Re: [PATCH v4 09/10] fetch: fetch unpopulated, changed submodules

Junio C Hamano <gitster@xxxxxxxxx> · Thu, 03 Mar 2022 18:37:52 -0800

Glen Choo <chooglen@xxxxxxxxxx> writes:

>  		item = string_list_insert(changed, name);
> -		if (!item->util)
> +		if (item->util)
> +			cs_data = item->util;
> +		else {
>  			item->util = xcalloc(1, sizeof(struct changed_submodule_data));
> -		cs_data = item->util;
> +			cs_data = item->util;
> +			cs_data->super_oid = commit_oid;
> +			cs_data->path = xstrdup(p->two->path);
> +		}

I do not quite get this change.

collect_changed_submodules() walks a range of revisions in the
superproject, doing an equivalent of "git log --raw" and feeding the
differences to this callback function.  The above code looks at the
path and uses the "changed" string list to record which submodule
was modified, what commit in the submodule is needed, etc.

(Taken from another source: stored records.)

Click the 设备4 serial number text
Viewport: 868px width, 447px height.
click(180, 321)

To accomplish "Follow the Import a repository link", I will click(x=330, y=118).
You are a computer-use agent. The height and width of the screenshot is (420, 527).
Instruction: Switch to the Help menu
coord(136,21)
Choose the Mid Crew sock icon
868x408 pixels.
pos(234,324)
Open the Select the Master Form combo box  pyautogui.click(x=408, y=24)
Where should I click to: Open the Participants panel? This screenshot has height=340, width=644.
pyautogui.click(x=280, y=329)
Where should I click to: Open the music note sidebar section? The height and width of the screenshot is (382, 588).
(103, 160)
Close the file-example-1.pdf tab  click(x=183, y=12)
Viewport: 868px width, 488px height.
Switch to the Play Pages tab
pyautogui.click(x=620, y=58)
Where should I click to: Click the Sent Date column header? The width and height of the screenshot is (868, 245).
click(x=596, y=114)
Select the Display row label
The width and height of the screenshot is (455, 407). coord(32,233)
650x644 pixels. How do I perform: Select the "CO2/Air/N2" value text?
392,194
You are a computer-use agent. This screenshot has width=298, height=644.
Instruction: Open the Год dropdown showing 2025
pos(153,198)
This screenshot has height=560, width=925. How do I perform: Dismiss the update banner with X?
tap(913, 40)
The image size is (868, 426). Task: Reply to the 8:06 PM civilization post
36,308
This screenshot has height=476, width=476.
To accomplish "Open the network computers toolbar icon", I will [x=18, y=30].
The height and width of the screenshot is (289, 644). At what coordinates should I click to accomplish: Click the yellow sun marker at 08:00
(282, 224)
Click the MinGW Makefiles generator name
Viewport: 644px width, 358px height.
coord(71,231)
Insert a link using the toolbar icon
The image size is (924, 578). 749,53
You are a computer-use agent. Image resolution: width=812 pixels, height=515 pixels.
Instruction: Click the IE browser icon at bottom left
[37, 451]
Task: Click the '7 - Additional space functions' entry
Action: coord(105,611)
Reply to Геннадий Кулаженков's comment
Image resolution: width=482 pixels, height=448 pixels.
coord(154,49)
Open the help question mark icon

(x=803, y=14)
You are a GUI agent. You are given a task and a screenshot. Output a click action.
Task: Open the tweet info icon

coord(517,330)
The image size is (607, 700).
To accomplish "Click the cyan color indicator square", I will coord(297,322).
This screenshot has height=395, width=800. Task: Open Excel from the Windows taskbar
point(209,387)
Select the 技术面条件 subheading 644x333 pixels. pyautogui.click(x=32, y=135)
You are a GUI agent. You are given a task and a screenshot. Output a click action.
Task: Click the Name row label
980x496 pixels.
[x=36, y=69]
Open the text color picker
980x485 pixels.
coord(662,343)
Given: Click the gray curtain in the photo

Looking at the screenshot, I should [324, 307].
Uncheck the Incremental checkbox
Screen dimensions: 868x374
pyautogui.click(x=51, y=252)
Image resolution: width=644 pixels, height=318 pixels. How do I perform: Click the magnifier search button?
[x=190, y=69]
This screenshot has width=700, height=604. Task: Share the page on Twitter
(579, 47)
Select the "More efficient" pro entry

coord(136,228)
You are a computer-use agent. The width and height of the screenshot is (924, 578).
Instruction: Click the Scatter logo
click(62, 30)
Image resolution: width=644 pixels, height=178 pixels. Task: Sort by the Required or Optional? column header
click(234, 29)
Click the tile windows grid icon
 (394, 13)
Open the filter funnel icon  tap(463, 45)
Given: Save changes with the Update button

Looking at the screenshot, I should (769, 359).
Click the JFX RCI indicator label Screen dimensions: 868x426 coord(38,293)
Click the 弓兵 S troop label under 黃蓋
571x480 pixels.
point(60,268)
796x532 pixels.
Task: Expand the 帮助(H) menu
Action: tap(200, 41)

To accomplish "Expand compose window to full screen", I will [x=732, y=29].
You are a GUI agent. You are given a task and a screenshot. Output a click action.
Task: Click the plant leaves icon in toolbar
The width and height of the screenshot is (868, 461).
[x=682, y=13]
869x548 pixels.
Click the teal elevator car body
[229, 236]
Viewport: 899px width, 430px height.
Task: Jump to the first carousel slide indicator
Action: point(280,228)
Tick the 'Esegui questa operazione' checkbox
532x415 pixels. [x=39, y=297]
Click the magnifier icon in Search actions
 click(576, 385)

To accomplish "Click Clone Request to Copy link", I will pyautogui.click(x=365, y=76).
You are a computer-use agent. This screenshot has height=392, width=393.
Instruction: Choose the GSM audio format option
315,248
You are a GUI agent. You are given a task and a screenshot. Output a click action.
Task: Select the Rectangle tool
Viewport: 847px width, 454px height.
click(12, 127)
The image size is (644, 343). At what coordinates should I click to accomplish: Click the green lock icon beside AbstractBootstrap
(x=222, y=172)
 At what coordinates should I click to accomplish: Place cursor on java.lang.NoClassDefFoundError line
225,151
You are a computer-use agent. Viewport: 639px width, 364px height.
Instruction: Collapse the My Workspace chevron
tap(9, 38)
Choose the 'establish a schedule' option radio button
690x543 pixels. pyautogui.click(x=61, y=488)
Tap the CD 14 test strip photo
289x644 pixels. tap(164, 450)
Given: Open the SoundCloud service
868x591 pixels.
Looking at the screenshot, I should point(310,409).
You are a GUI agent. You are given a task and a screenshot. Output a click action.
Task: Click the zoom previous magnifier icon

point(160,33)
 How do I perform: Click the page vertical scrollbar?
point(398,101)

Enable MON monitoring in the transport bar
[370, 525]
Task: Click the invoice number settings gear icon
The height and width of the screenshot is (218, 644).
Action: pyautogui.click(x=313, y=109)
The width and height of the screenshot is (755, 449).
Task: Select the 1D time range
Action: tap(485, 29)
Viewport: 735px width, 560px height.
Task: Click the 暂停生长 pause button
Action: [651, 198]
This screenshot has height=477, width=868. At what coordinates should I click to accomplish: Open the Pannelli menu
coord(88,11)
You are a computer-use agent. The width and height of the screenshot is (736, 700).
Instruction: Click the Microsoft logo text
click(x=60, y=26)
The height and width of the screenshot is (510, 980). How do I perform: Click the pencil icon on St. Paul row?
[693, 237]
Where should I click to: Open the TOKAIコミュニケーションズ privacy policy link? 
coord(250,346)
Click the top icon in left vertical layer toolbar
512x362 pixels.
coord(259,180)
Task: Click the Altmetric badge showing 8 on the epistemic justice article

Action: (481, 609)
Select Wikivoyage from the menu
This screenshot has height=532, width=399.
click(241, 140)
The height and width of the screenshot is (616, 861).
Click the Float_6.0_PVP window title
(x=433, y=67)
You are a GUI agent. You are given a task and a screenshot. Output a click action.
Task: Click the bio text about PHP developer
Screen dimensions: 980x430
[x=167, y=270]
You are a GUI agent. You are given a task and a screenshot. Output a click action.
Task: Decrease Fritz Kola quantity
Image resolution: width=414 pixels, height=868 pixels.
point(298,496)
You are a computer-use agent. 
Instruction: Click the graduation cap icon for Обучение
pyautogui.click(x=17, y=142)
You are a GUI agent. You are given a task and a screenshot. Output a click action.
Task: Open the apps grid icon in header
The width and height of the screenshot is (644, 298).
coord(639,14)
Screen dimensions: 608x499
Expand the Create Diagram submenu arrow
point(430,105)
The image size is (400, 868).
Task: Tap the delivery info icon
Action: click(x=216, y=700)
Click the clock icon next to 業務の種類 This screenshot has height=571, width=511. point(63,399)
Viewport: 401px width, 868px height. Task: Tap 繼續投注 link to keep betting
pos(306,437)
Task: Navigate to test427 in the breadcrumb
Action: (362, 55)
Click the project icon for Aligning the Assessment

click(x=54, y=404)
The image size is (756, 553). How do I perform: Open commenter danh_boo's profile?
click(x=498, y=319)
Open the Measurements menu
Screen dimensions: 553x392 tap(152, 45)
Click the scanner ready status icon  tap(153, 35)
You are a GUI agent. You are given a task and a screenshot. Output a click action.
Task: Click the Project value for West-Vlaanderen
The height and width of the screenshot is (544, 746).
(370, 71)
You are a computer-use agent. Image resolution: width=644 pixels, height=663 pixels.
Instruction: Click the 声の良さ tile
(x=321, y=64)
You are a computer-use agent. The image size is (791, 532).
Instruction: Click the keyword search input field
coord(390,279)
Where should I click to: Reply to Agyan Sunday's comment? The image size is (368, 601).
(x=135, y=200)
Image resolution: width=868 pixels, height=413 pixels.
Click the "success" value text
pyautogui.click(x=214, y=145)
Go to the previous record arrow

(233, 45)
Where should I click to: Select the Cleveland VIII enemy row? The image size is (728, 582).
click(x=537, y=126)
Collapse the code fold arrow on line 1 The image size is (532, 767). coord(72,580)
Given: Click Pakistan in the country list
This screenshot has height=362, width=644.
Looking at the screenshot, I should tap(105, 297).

What happens when the range has more than one change to the same
submodule?  cs_data has only one room for recording .super_oid
(which commit in the superproject touches the submodule) and .path
(where in the superproject's tree the submodule exists).  "git mv"
of a submodule might be rare and it may not hurt too much that only
a single .path can be kept, but it looks somewhat iffy.

>  		oid_array_append(&cs_data->new_commits, &p->two->oid);

At least, we are not losing any submodule commit even when the same
submodule is touched more than once by the superproject, but it is
dubious why we have cs_data.super_oid and cs_data.path in the first
place.

How are they used, or are they something that seemed useful when the
code was first written but it turned out that they weren't and left
unused?

Or do we need to make cs_data an array of 3-tuple { .super_oid,
.submodule_oid, .path } for each submodule name?